Deniz Harp Okulu Komutanlığı görevini yürütürken, rütbesinde 4 yıllık bekleme süresini doldurmuş olmasına rağmen 2010 Yüksek Askeri Şura (YAŞ) toplantılarında terfi ettirilmeyince tepki olarak istifa eden Türkler Ertürk, memleketi Trabzon’dan yayın yapan ‘haber61’ internet sitesinde siyasal gelişmelerle ilgili yazılar yazmaya başladı. Türker Ertürk, bugün yayınlanan makalesinde, ‘Türk Silahlı Kuvvetleri’ne yapılan ahlak dışı saldırıda denizciler neden bir numaralı hedef?’ sorusuna yanıt aradı.

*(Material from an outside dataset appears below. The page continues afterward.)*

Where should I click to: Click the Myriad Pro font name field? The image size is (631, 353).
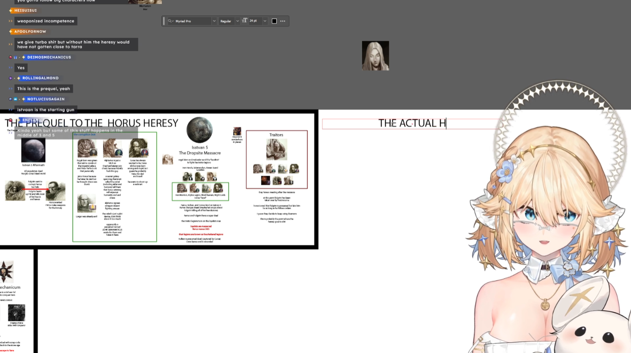(192, 21)
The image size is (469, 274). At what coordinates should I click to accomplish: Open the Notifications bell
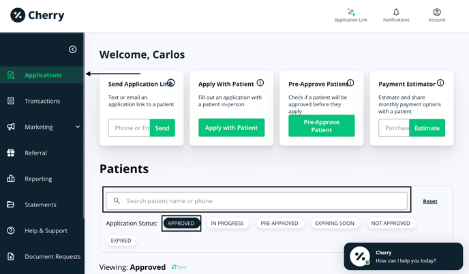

Denizlerin uygarlıkları birbirine yaklaştıran, kültür alışverişini sağlayan, ekonomik ve teknik alanda meydana gelen gelişmeleri bir toplumdan diğerine taşıyan unsur olduğunu belirten Türker Ertürk şu görüşleri savundu:
“Denizciler de bu unsurun oyuncularıdır. Diğer ülkelerin silahlı kuvvetlerinde bile, görev yaptıkları ortamın etkisiyle olsa gerek en ilerici, en çağdaş, en hoşgörülü, en kolay iletişim kurulabileni ve niteliklisi denizcilerdir. Cumhuriyet’ten önce 1916 yılından itibaren denizcilerin fes yerine şapka giydiğini, 1773’te kurulan Deniz Harp Okulu’nun diğer askeri okullardan daha eski olduğunu biliyor muydunuz? 1924 yılında Kasımpaşa’da yapılan bir törene katılan Selim Sırrı Tarcan, ‘Denizcilerimiz sadece Silahlı Kuvvetlerin değil, çağdaş hayatta bütün milletin öncüleri oldular. Bakalım millet size nasıl yetişecek? Demek ki bu yalnız cumhuriyetimizin değil onun da öncesini içine olan dönemin bir birikimiydi.”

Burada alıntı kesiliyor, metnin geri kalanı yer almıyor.